Dans les « Heures de Jeanne d'Évreux », « l'Arrestation du Christ et l'Annonciation », Jean de Pucelle avec ses grisailles donne une qualité sculpturale à ses personnages.
Autour de l’image charmante d’« Une amante déloyale offre un chapel de fleurs à son ami » apparaissent des vignetures, motif souvent repris.
« Honoré Bovet offrant son ouvrage à Valentine Visconti »
sous les armoiries de la duchesse d’Orléans « mi-partie Orléans aux lis, 
mi-partie Visconti à la guivre d’azur engoulant un enfant de gueules »
Outre cet aperçu de vocabulaire héraldique, l’illustration accompagne un texte défendant la duchesse d’Orléans, rendue responsable, en raison de ses origines lombardes, de la maladie du roi Charles VI.
Hommage de « bouche et de mains » d'« Édouard Ier d'Angleterre à Philippe le Bel ».
Un fond ornemental et naturaliste marque la solennité de la  
« Dédicace de la bible historiale  au roi Charles V par Jean de Vaudetar ».
Dans le livre du Voir-Dit « Vénus et les amants », le musicien  Guillaume de Machaut
dans les termes de l’amour courtois en appelle aux sens  « veoir », « oïr » « touchier ».
« Le chevalier en hommage devant Connaissance »
pour le Livre du Chevalier errant du  Maître de la Cité des Dames, joue avec les couleurs.
Dans le Roman de la rose, l’auteur endormi songe à l’ « Amant à la porte du jardin de Déduit (le Plaisir) » derrière les murs où sont sculptés des vices, accueilli par Oiseuse (l’Oisiveté)
« Livre du Gouvernement des Princes »
Pour les parures à la cour, Charles VI choisit pour emblème le cerf-ailé,
rabots et niveau pour Jean sans Peur, ours pour Jean de Berry, porc-épic et bâton pour Louis D’Orléans, princes de la fleur de lys, fidèles mécènes des artistes malgré l’affaiblissement du système monétaire à cause des rançons à payer… 
L’évolution de la mode suivant la longueur des houppelandes permet des datations.
Le chemin est long pour accéder au roi  « Traictés de Pierre Salemon » dans le style « Miroirs des princes ».
« Louis Ier d'Orléans reçoit un livre de Christine de Pizan »
, première femme de lettres de langue française ayant vécu de sa plume, par son collaborateur le Maître de la cité des dames.
« Le maréchal de Boucicaut en prière devant sainte Catherine »
dans son propre livre d’heures.

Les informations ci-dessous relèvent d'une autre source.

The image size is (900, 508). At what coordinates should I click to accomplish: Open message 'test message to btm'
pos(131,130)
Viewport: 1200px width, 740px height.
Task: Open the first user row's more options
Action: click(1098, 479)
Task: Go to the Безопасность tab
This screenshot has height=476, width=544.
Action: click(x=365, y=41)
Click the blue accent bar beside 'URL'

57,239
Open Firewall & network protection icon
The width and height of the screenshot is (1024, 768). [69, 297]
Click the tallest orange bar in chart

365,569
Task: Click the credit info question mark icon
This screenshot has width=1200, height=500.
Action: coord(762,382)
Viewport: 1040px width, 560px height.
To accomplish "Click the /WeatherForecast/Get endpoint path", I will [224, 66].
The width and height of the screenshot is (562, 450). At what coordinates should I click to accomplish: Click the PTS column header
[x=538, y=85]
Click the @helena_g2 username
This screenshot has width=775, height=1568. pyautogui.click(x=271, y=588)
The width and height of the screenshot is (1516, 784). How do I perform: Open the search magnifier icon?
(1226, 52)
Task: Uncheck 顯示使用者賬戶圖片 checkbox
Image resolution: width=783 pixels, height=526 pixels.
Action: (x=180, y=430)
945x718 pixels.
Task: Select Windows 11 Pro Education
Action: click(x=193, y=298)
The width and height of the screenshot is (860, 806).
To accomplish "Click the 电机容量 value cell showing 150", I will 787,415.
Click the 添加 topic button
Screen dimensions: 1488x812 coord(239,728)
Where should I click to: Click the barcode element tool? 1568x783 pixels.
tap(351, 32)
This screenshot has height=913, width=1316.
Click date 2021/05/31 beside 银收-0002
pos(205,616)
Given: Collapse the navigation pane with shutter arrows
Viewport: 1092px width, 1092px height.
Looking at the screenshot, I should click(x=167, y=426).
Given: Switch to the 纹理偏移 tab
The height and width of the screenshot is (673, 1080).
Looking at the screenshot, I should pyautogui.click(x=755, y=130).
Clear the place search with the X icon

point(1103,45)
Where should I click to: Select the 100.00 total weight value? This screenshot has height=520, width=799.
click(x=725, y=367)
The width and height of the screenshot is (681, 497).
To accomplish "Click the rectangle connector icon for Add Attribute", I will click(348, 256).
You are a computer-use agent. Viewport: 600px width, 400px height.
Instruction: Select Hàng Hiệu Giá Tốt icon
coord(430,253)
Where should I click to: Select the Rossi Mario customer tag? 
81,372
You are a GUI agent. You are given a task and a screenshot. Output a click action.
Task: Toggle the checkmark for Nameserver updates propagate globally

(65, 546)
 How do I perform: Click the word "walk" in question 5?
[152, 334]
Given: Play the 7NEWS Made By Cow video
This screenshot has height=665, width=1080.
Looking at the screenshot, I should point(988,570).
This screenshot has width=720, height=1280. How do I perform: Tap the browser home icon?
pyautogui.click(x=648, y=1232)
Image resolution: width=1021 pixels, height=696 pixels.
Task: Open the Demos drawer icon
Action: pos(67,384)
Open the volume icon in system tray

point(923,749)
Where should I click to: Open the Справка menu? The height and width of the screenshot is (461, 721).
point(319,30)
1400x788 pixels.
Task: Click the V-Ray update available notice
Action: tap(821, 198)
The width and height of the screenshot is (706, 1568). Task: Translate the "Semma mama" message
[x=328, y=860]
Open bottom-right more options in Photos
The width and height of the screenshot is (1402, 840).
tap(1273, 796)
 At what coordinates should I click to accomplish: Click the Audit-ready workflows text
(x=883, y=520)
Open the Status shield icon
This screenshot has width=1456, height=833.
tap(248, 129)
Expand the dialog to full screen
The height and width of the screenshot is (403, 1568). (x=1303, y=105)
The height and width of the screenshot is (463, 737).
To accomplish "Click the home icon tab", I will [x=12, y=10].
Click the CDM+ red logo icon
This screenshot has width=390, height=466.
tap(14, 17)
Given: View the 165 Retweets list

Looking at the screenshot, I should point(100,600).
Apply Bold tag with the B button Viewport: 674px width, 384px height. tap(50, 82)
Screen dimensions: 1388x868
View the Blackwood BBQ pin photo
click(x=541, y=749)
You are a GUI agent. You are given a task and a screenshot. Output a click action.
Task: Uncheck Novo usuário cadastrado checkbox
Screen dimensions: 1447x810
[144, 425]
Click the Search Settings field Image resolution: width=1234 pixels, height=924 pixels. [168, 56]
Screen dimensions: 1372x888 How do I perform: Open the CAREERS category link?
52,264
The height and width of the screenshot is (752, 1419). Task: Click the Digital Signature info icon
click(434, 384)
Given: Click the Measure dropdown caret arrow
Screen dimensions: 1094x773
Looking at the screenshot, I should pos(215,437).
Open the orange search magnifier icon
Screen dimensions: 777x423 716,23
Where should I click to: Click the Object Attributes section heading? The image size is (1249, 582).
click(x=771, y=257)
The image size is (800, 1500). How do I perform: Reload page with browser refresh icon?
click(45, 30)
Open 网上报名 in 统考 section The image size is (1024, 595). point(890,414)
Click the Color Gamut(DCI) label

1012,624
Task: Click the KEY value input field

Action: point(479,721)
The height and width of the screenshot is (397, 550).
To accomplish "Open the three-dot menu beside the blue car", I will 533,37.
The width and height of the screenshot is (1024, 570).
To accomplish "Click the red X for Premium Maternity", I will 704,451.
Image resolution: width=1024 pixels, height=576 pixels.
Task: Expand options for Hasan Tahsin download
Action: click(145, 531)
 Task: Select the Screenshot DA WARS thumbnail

A la différence du bréviaire destiné aux clercs, les livres d'heure s'adressaient aux laïcs.
Alliées au naturalisme flamand, les perspectives italiennes ouvrent vers l’azur. 
L'atelier de Bedford produit la « Construction de la tour de Babel. »
https://blog-de-guy.blogspot.com/2016/05/la-tour-de-babel-gilbert-croue.html
Les
frères de Limbourg
ont d’abord réalisé «  Les riches heures » du Duc de Berry actuellement conservées au Metropolitan Museum of art de New York
puis « Les Très Riches Heures » dont plus de 120 miniatures sont visibles 
au château de Chantilly. 

Les scènes de la vie paysanne esthétisées
contrastent avec les fastes de la vie aristocratique sur fond
d'architectures médiévales. 
Les trois frères enlumineurs sont morts victimes d’une épidémie de peste, en 1416, la même année que leur riche commanditaire qui a tenu un rôle majeur dans l’épanouissement du gothique international.